Friendlier but Longer Version: During the course, we’ll take a look at the big sources of energy, the big issues in energy use, the “why you might care” and “what it means to you” questions. For now, a few more-or-less connected numbers and graphs may be useful. This course is not about having you memorize numbers, but you should be aware of magnitudes—which things are really big and matter a lot, versus those that are small and can be safely ignored (unless you’re the wonk on this topic and need to know everything!).
As you just saw, the food you burn inside powers you at the same rate, on average, as a bright old-style light bulb (100 watts) that is turned on. But, the food may have been cooked, after it was shipped to you in a refrigerated truck after it was harvested by a corn-picker or combine from a field that first was plowed by a tractor. The plowing and harvesting and trucking and refrigerating and cooking all required energy. You probably are reading this on an electric-powered computer, in a room that is heated in winter and cooled in summer using energy. If there is glass on the computer screen, it started out as sand, which was melted using energy. Aluminum or iron or other metals were smelted from ores, using energy.
You get the idea. And, if you add up all that energy, there is a lot of it. The total energy use in the US economy, divided by the number of people, comes to a bit over 10,000 watts per person—all together, everything that is going on around you to take care of you involves more than 100 times the energy use inside of you. You don’t really have more than 100 incandescent bulbs burning all the time to take care of you, but all the plowing and harvesting and trucking and refrigerating and cooling and smelting and melting and heating and cooling and … that do take care of you are using energy at the same rate as more than 100 old light bulbs, or 100 of you.
You might imagine that you have 100 energy “serfs” doing your bidding… but if you actually had 100 serfs to do your bidding, they would spend most of their effort taking care of themselves and staying alive rather than doing for you. Plus, there is no way that those serfs could actually pick up your car and run down the highway at 65 miles per hour (100 km per hour)!
This much energy doesn’t come cheaply, though. Energy costs are roughly one-tenth of the entire US economy. That comes to about $1 trillion per year recently, or about $4000 per person per year, with roughly $1000 of that spent outside the US to pay for energy imports. (These numbers bounce around some from year to year; you can get updates at the US Energy Information Administration [1]. So, each year, a US resident is sending ~$1000 to people outside the US, primarily to pay for gasoline. Those people overseas may use those dollars to buy US-made products, or to visit the US, or to buy US companies, or to buy camels or classic paintings, or to buy bullets, or in other ways—once the money is sent over the border, it is theirs….
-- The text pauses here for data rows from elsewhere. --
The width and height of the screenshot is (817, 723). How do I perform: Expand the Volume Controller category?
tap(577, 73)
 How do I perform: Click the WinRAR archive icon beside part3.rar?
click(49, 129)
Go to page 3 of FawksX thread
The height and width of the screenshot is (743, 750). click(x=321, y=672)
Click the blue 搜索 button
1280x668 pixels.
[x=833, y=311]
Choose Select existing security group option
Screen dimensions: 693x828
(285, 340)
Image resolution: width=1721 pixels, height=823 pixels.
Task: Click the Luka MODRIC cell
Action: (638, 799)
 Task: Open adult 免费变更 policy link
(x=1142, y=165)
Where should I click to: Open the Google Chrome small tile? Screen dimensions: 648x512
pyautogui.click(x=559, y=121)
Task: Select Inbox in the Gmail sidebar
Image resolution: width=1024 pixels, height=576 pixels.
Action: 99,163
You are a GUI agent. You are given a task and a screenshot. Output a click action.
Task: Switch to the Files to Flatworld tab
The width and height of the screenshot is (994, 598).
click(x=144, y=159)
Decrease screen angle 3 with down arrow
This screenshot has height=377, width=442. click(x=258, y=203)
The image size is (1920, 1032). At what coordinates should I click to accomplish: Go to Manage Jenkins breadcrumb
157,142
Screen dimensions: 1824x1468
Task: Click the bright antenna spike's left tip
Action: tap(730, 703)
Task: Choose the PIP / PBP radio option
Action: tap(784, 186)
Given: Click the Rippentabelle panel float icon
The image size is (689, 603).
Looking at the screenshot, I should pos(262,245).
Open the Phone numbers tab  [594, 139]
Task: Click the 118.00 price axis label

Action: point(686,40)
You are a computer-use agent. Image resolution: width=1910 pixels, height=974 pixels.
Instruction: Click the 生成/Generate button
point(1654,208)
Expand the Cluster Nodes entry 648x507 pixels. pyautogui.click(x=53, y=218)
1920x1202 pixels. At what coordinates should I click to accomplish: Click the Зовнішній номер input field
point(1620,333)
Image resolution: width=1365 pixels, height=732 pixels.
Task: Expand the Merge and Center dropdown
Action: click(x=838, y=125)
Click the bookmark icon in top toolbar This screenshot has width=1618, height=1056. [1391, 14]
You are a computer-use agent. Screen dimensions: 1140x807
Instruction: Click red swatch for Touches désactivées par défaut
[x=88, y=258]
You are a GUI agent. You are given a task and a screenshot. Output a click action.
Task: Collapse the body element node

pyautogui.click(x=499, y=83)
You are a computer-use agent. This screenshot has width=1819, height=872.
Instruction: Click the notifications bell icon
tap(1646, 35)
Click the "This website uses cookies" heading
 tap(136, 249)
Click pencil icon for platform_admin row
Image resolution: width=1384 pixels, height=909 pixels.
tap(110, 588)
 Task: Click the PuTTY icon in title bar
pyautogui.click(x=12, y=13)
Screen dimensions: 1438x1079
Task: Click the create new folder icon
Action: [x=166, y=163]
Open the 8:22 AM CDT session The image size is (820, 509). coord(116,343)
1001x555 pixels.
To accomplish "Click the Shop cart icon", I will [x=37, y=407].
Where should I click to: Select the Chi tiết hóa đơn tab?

Energy use in the US is dominated by fossil fuels—oil (or more formally, petroleum), gas (or more formally, natural gas), and coal (which is generally just called coal). Recently, fossil fuels have been totaling about 85% of energy sales in the US (and more-or-less 85% worldwide), with the rest of US use split more-or-less equally between nuclear and renewables. (In 2010, the US Energy Information Administration gave US energy supply as Oil 37%; Gas 26%; Coal 21%; Nuclear 8%; Renewables 8%. This was used to move us around (transportation 28%), to build things (industrial use 20%), to heat and cool houses (residential 11%) and to power our plugged-in gizmos (electricity 40%).
We’ll revisit these issues later. US usage per person is a little smaller than some countries, but (much) larger than many others. Per person, the world averages roughly 1/4 of US use. Most of the world's economy is dominantly fossil-fueled with people often getting about 85% of their energy from fossil fuels as in the US, and energy is often about 10% of the economy.
In the previous section, we learned that the average person in the US uses ~10,000 watts of energy while producing only 100 watts from the food they eat. If average world energy use is about 1/4 of that in the US, and assuming all people produce about the same amount of energy from the food they eat, do people worldwide create as much energy from eating food as they use in their daily lives?
Click for answer.
For now, though, it should be evident that if we spend 10% of our money on energy, it impacts everything—jobs and security and environment and more. As we saw in last week's Discussion, there are great options for making money and saving money by doing things better in the energy business. But, over the last few decades, we actually have doubled the amount of economic activity squeezed out of each barrel of oil or ton of coal—bright people have been working on this, and making or saving much more money might take a lot of effort or some new inventions.
Perhaps most importantly, the current system is grossly unsustainable. As we will see in upcoming content, the store of fossil fuels in the Earth is limited, and we are removing them much more rapidly than nature makes new ones. With essentially everything we do relying on energy use and 85% of the energy system relying on unsustainable fossil fuels, a lot of things will need to change.